Submitted by Charles Hugh Smith, Of Two Minds:
That healthcare alone is dooming the U.S. economy is not news to SD readers, as I have been covering the catastrophic consequences of our runaway healthcare system for the past decade.
Three charts crystallize the healthcare dynamics that are dooming the U.S. economy. The first depicts the runaway growth of healthcare costs–a rapid expansion that is a permanent feature of U.S. healthcare, regardless of which party is in office or what reforms are instituted.
This expansion of costs has many drivers, most of which result from the system’s perverse incentives for fraud, overbilling, marginal treatments and defensive medicine.Technological and medical advances offer more options for treatment, and can push costs up–but advances can just as readily push costs down, too.
The primary drivers of rapidly increasing costs are:
1. The cartel/crony-capitalist structure of U.S. healthcare
2. Defensive medicine to stave off litigation
3. Profiteering from needless or ineffective tests, procedures and medications
4. Fraud and overbilling
5. The concentration of expenditures in a small sector of the population
6. America’s inability and/or unwillingness to have an adult discussion over end-of-life care for the elderly.
Here is a chart of the rising cost of U.S. healthcare, which is far outstripping the growth of GDP, which is another way of saying healthcare costs are outstripping our ability to pay for healthcare.
Other advanced nations pay for universal healthcare with 8%-9% of their GDP, where the U.S. spends 18% of GDP on less-than-universal healthcare. How do other advanced countries provide healthcare for all for less than half of what America spends per person (per capita)?
Other advanced nations do not spend gargantuan sums on the elderly and end-of-life care. Please look carefully at this chart. No one with any knowledge of life in Sweden or Germany would declare their care of the elderly barbarous, yet somehow Sweden’s cost of care actually declines as the elderly approach the end of their lives, while the cost of care for the elderly skyrockets in the U.S.
Is medical care that different technologically in the U.S. and Sweden, or is it the difference between a system that is rational and one that is based on extracting the maximum profit from delivering whatever the government will pay for?
Now that the 60+ million Baby Boom generation is entering Medicare, the soaring cost of caring for the elderly American-style is about to explode higher. Anyone who holds the magical-thinking hope that America’s stagnant economy and job market can support healthcare costs that consume 25+% of GDP should study this article and the chart below: The Concentration of Health Care Spending (via B.C.)

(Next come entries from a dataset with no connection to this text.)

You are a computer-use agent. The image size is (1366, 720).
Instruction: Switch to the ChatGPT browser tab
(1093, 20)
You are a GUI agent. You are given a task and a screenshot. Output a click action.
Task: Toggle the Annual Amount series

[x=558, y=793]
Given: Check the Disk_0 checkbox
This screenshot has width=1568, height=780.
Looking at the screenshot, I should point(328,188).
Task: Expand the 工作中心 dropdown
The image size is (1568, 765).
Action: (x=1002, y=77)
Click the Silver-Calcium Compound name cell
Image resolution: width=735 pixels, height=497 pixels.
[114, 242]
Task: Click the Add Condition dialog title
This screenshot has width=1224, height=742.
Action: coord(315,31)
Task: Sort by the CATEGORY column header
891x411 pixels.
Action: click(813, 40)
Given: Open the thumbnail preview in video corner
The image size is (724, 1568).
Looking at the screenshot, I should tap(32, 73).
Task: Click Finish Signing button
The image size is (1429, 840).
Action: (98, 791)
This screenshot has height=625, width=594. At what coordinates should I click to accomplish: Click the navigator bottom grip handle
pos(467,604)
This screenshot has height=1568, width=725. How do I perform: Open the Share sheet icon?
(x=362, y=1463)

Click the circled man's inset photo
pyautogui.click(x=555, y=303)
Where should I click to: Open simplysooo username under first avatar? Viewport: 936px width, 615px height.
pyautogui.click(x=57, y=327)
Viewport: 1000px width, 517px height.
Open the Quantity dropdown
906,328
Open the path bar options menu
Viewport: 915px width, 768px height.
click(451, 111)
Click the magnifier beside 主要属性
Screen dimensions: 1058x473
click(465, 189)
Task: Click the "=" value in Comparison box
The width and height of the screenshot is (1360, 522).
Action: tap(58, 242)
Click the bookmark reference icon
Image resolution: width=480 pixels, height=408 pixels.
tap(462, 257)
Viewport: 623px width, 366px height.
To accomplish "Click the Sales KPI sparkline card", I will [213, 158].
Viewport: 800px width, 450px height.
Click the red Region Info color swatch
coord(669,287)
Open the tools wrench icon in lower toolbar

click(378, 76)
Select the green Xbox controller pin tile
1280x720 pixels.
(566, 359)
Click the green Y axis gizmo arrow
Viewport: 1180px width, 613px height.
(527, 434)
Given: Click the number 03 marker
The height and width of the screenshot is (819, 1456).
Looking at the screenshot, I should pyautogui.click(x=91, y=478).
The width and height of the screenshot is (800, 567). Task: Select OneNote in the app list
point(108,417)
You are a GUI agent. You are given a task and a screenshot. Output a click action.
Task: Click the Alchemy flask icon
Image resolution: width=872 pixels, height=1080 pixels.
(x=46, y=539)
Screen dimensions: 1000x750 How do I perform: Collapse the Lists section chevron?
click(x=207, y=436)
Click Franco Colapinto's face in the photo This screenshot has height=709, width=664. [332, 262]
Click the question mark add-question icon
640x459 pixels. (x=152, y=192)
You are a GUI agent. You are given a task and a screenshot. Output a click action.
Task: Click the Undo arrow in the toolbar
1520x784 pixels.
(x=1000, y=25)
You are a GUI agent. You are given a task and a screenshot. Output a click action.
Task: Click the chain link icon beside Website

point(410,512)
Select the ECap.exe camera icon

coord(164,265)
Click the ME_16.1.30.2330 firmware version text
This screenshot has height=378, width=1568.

Tt is clear that per-person spending among the highest users is substantial and represents a natural starting point when thinking about how to curb health care spending. For instance, the average expenditure for each of the approximately 3 million people comprising the top 1 percent of spenders was more than $90,000 in 2009 (Figure 2). The top 5 percent of spenders were responsible for $623 billion in expenditures or nearly $41,000 per patient. In contrast, mean annual spending for the bottom half of distribution was just $236 per person, totaling only $36 billion for the entire group of more than 150 million people.
The concentration of healthcare expenditures in a thin slice of the populace is astonishing: 20% of the costs are spent on 1% of the populace, typically elderly people with multiple chronic lifestyle-related diseases. 50% of the total costs are spent on the top 5% of high-use individuals.
One direct result of rising healthcare expenditures is recession, as this chart from frequent contributor B.C. illustrates. As healthcare expenditures rise, real sales stagnate and the economy cascades into recession.
The majority of U.S. healthcare spending is not productive; it is a drag on productivity. Subtract the fraud, overbilling, defensive medicine, marginal/ineffective overtreatments and tests and the extreme concentration of costs in 5% of the populace, and we’d have a system that we could afford, i.e. one that cost less than 10% of GDP, in line with our advanced-economy competitors.
As it stands now, U.S. healthcare will bankrupt the nation and doom it to permanent stagnation and recession. It’s our choice: live with a bankrupt system built almost entirely of perverse incentives, or begin an adult discussion about a system that delivers responsible care to the elderly in line with other advanced nations, but at a fraction of the current cost.